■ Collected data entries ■
• • • • •
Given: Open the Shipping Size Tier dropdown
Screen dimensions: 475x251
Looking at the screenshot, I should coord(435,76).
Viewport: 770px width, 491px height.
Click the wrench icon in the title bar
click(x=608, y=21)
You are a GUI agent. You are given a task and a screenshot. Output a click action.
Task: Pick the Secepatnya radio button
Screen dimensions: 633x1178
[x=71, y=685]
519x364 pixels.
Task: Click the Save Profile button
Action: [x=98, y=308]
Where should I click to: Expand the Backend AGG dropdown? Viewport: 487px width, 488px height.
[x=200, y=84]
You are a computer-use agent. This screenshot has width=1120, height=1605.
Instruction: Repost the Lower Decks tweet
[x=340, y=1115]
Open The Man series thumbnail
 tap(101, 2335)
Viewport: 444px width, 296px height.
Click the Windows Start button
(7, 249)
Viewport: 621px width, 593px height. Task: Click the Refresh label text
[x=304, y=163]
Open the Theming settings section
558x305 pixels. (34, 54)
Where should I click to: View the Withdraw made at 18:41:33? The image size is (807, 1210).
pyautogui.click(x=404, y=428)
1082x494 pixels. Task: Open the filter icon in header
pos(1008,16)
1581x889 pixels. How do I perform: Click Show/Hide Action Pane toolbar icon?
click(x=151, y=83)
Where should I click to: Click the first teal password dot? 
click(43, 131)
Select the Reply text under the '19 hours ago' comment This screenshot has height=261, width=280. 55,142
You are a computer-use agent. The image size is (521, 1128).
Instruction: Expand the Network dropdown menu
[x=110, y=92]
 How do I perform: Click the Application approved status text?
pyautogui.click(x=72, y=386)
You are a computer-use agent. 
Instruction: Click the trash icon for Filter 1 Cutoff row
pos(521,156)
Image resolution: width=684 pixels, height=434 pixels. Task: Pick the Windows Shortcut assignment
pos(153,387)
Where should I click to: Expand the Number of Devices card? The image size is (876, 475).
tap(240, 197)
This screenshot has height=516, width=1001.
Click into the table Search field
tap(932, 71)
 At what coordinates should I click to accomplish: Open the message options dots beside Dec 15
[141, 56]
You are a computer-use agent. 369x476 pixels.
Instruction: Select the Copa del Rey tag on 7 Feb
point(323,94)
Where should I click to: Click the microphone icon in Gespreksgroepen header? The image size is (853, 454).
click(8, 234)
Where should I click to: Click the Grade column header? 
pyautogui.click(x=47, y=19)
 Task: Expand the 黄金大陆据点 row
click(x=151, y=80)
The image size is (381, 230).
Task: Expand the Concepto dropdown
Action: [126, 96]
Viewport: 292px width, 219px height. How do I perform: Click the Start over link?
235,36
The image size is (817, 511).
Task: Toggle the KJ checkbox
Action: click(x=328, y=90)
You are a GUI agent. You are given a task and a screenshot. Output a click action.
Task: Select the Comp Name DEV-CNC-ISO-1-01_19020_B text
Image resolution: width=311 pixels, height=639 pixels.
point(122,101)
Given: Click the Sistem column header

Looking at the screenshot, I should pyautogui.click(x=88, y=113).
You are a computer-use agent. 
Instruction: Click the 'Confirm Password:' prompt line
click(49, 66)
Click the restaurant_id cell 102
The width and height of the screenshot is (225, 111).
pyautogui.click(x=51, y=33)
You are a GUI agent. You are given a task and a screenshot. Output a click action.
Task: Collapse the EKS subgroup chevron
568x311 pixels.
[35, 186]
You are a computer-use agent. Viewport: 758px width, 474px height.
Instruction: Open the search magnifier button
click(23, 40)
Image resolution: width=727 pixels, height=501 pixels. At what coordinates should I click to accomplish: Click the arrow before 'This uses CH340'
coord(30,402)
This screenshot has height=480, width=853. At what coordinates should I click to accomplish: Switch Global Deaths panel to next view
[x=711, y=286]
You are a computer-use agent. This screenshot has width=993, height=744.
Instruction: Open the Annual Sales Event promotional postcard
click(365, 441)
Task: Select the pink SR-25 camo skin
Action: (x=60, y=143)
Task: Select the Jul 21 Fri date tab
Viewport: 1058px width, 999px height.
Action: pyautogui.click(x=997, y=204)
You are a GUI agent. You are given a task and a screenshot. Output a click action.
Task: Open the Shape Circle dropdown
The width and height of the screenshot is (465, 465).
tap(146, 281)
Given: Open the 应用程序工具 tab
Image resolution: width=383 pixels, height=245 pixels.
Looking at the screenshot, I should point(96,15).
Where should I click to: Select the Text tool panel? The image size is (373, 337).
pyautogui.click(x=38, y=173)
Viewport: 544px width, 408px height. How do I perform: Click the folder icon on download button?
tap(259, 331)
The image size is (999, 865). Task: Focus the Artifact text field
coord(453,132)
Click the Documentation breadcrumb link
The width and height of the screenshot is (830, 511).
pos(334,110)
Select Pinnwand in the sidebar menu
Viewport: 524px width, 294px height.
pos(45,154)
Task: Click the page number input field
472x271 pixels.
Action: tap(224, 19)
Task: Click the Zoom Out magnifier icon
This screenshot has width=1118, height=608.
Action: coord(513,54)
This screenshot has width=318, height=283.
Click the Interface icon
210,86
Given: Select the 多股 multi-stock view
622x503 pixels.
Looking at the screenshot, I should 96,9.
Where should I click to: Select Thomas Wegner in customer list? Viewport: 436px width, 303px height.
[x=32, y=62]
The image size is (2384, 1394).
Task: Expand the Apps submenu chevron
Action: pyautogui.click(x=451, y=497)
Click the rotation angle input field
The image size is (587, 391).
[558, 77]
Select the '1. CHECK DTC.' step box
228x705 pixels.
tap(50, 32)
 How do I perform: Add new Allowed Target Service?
• • • • •
■ Task to complete ■
Reproduce all of the records precisely. No word may differ.

■ Written solution ■
Given: Open the Shipping Size Tier dropdown
Screen dimensions: 475x251
Looking at the screenshot, I should coord(435,76).
Viewport: 770px width, 491px height.
Click the wrench icon in the title bar
click(x=608, y=21)
You are a GUI agent. You are given a task and a screenshot. Output a click action.
Task: Pick the Secepatnya radio button
Screen dimensions: 633x1178
[x=71, y=685]
519x364 pixels.
Task: Click the Save Profile button
Action: [x=98, y=308]
Where should I click to: Expand the Backend AGG dropdown? Viewport: 487px width, 488px height.
[x=200, y=84]
You are a computer-use agent. This screenshot has width=1120, height=1605.
Instruction: Repost the Lower Decks tweet
[x=340, y=1115]
Open The Man series thumbnail
 tap(101, 2335)
Viewport: 444px width, 296px height.
Click the Windows Start button
(7, 249)
Viewport: 621px width, 593px height. Task: Click the Refresh label text
[x=304, y=163]
Open the Theming settings section
558x305 pixels. (34, 54)
Where should I click to: View the Withdraw made at 18:41:33? The image size is (807, 1210).
pyautogui.click(x=404, y=428)
1082x494 pixels. Task: Open the filter icon in header
pos(1008,16)
1581x889 pixels. How do I perform: Click Show/Hide Action Pane toolbar icon?
click(x=151, y=83)
Where should I click to: Click the first teal password dot? 
click(43, 131)
Select the Reply text under the '19 hours ago' comment This screenshot has height=261, width=280. 55,142
You are a computer-use agent. The image size is (521, 1128).
Instruction: Expand the Network dropdown menu
[x=110, y=92]
 How do I perform: Click the Application approved status text?
pyautogui.click(x=72, y=386)
You are a computer-use agent. 
Instruction: Click the trash icon for Filter 1 Cutoff row
pos(521,156)
Image resolution: width=684 pixels, height=434 pixels. Task: Pick the Windows Shortcut assignment
pos(153,387)
Where should I click to: Expand the Number of Devices card? The image size is (876, 475).
tap(240, 197)
This screenshot has height=516, width=1001.
Click into the table Search field
tap(932, 71)
 At what coordinates should I click to accomplish: Open the message options dots beside Dec 15
[141, 56]
You are a computer-use agent. 369x476 pixels.
Instruction: Select the Copa del Rey tag on 7 Feb
point(323,94)
Where should I click to: Click the microphone icon in Gespreksgroepen header? The image size is (853, 454).
click(8, 234)
Where should I click to: Click the Grade column header? 
pyautogui.click(x=47, y=19)
 Task: Expand the 黄金大陆据点 row
click(x=151, y=80)
The image size is (381, 230).
Task: Expand the Concepto dropdown
Action: [126, 96]
Viewport: 292px width, 219px height. How do I perform: Click the Start over link?
235,36
The image size is (817, 511).
Task: Toggle the KJ checkbox
Action: click(x=328, y=90)
You are a GUI agent. You are given a task and a screenshot. Output a click action.
Task: Select the Comp Name DEV-CNC-ISO-1-01_19020_B text
Image resolution: width=311 pixels, height=639 pixels.
point(122,101)
Given: Click the Sistem column header

Looking at the screenshot, I should pyautogui.click(x=88, y=113).
You are a computer-use agent. 
Instruction: Click the 'Confirm Password:' prompt line
click(49, 66)
Click the restaurant_id cell 102
The width and height of the screenshot is (225, 111).
pyautogui.click(x=51, y=33)
You are a GUI agent. You are given a task and a screenshot. Output a click action.
Task: Collapse the EKS subgroup chevron
568x311 pixels.
[35, 186]
You are a computer-use agent. Viewport: 758px width, 474px height.
Instruction: Open the search magnifier button
click(23, 40)
Image resolution: width=727 pixels, height=501 pixels. At what coordinates should I click to accomplish: Click the arrow before 'This uses CH340'
coord(30,402)
This screenshot has height=480, width=853. At what coordinates should I click to accomplish: Switch Global Deaths panel to next view
[x=711, y=286]
You are a computer-use agent. This screenshot has width=993, height=744.
Instruction: Open the Annual Sales Event promotional postcard
click(365, 441)
Task: Select the pink SR-25 camo skin
Action: (x=60, y=143)
Task: Select the Jul 21 Fri date tab
Viewport: 1058px width, 999px height.
Action: pyautogui.click(x=997, y=204)
You are a GUI agent. You are given a task and a screenshot. Output a click action.
Task: Open the Shape Circle dropdown
The width and height of the screenshot is (465, 465).
tap(146, 281)
Given: Open the 应用程序工具 tab
Image resolution: width=383 pixels, height=245 pixels.
Looking at the screenshot, I should point(96,15).
Where should I click to: Select the Text tool panel? The image size is (373, 337).
pyautogui.click(x=38, y=173)
Viewport: 544px width, 408px height. How do I perform: Click the folder icon on download button?
tap(259, 331)
The image size is (999, 865). Task: Focus the Artifact text field
coord(453,132)
Click the Documentation breadcrumb link
The width and height of the screenshot is (830, 511).
pos(334,110)
Select Pinnwand in the sidebar menu
Viewport: 524px width, 294px height.
pos(45,154)
Task: Click the page number input field
472x271 pixels.
Action: tap(224, 19)
Task: Click the Zoom Out magnifier icon
This screenshot has width=1118, height=608.
Action: coord(513,54)
This screenshot has width=318, height=283.
Click the Interface icon
210,86
Given: Select the 多股 multi-stock view
622x503 pixels.
Looking at the screenshot, I should 96,9.
Where should I click to: Select Thomas Wegner in customer list? Viewport: 436px width, 303px height.
[x=32, y=62]
The image size is (2384, 1394).
Task: Expand the Apps submenu chevron
Action: pyautogui.click(x=451, y=497)
Click the rotation angle input field
The image size is (587, 391).
[558, 77]
Select the '1. CHECK DTC.' step box
228x705 pixels.
tap(50, 32)
 How do I perform: Add new Allowed Target Service?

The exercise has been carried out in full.